What is expected:
Please continue the piece on cyberwarfare and cyberespionage below, picking up right after its final sentence.

Text provided:
[Start of section]
Hardly a week goes by these days without some startling new development in the fields of cyberwarfare and cyberespionage. This month senior US officials let it be known that President Barack Obama had personally authorised the deployment of the Stuxnet computer worm against Iran’s nuclear programme. At about the same time, stories emerged about Flame, an even more sophisticated virus that in May 2012 penetrated the computers of high-ranking Iranian officials. This week the head of Britain’s security service MI5 sounded the alarm about growing cyberespionage by Russia and China against western governments and companies. In his view the amount of activity being undertaken by these states – and by other actors – is “astonishing”.
These developments can only add to the perception many have had for some time: that aggressive cyberactivity – whether it involves espionage or the destruction of infrastructure – is now becoming one of the world’s biggest security threats. Military chiefs today describe cyber as the fifth domain of warfare after land, sea, air and space. The idea that a nation could one day cripple another state’s infrastructure through cyberwarfare is not inconceivable. But what can the world do to stop this new arms race spinning out of control before it is too late?
[End of section]
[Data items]
[Start of section]
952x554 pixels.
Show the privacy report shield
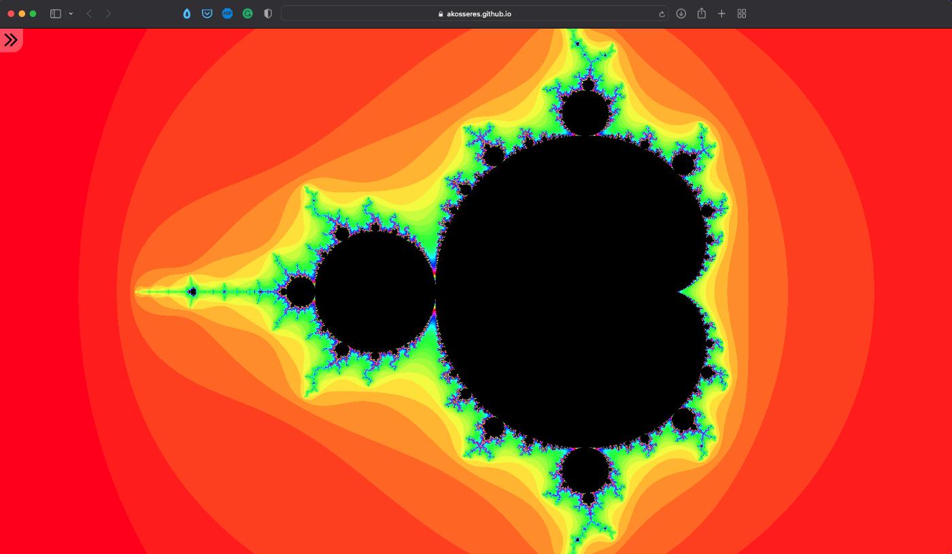pos(268,14)
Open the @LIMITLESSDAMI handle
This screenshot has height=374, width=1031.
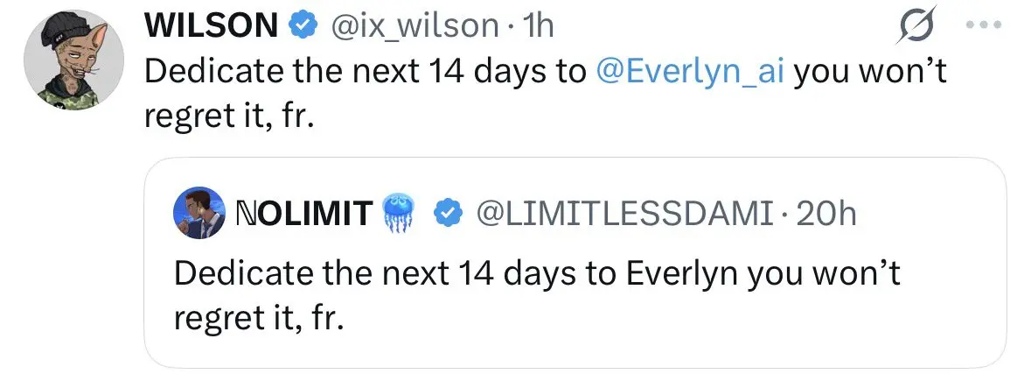coord(624,214)
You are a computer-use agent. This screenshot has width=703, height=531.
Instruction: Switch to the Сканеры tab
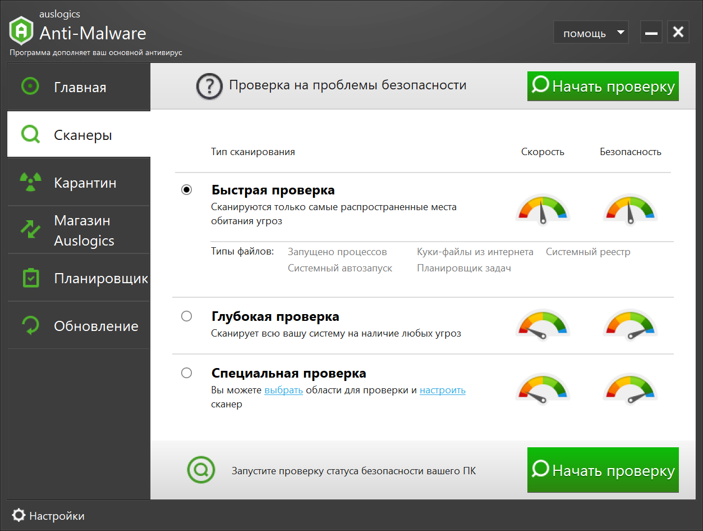[x=79, y=134]
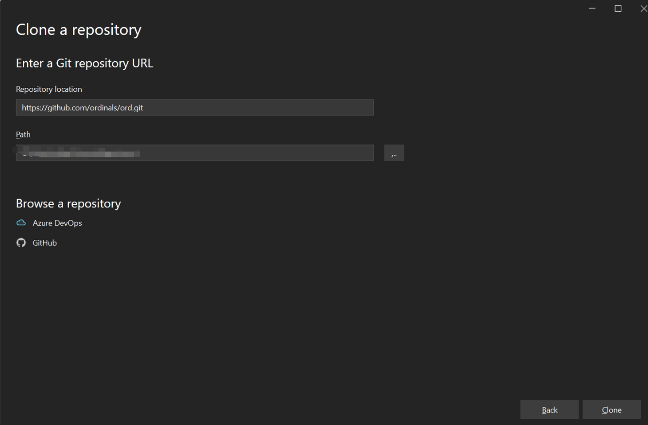Focus the Repository location URL field
This screenshot has width=648, height=425.
tap(194, 107)
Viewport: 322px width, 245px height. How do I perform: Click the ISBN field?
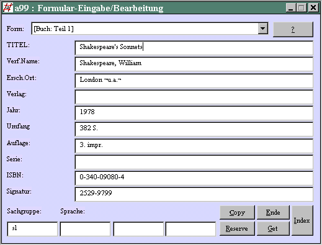click(194, 178)
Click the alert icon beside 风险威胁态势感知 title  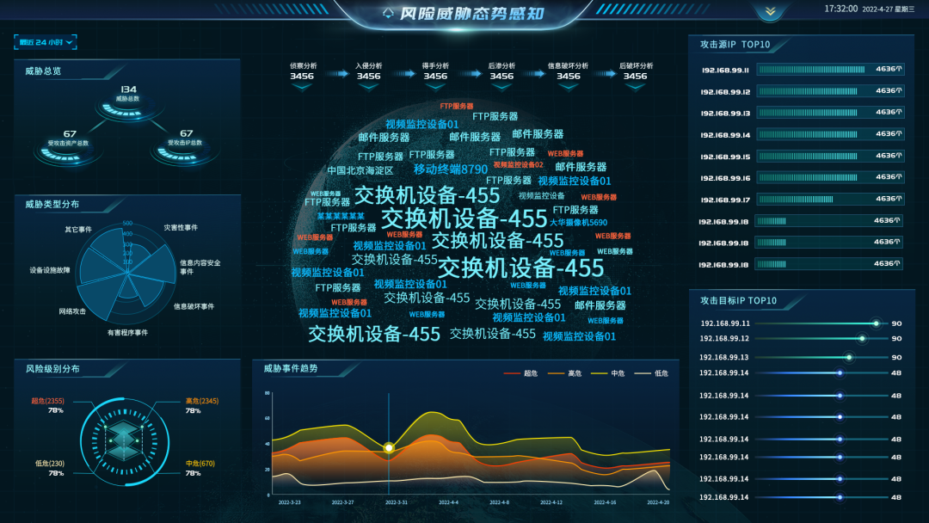[x=388, y=13]
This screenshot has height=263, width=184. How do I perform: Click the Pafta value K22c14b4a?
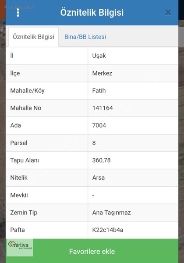click(108, 230)
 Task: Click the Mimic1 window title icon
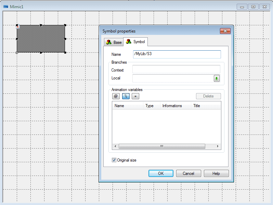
[End of section]
Your response:
The instinctive response of many is that world powers must club together and agree some rules of the cybergame. The world clearly needs such rules, mirroring those that have for decades governed the use and development of nuclear and conventional arms. In recent years, several attempts at writing international cyberlaws have been made. But there has been little success. In part, this is because China and Russia want to use such norms to control the flow of information over the web, an idea the US rightly abhors. But the biggest difficulty establishing any rules is that the source of most cyberattacks is anonymous. The Stuxnet story provides the only example we have of a nation bragging about its cyberwarfare operations.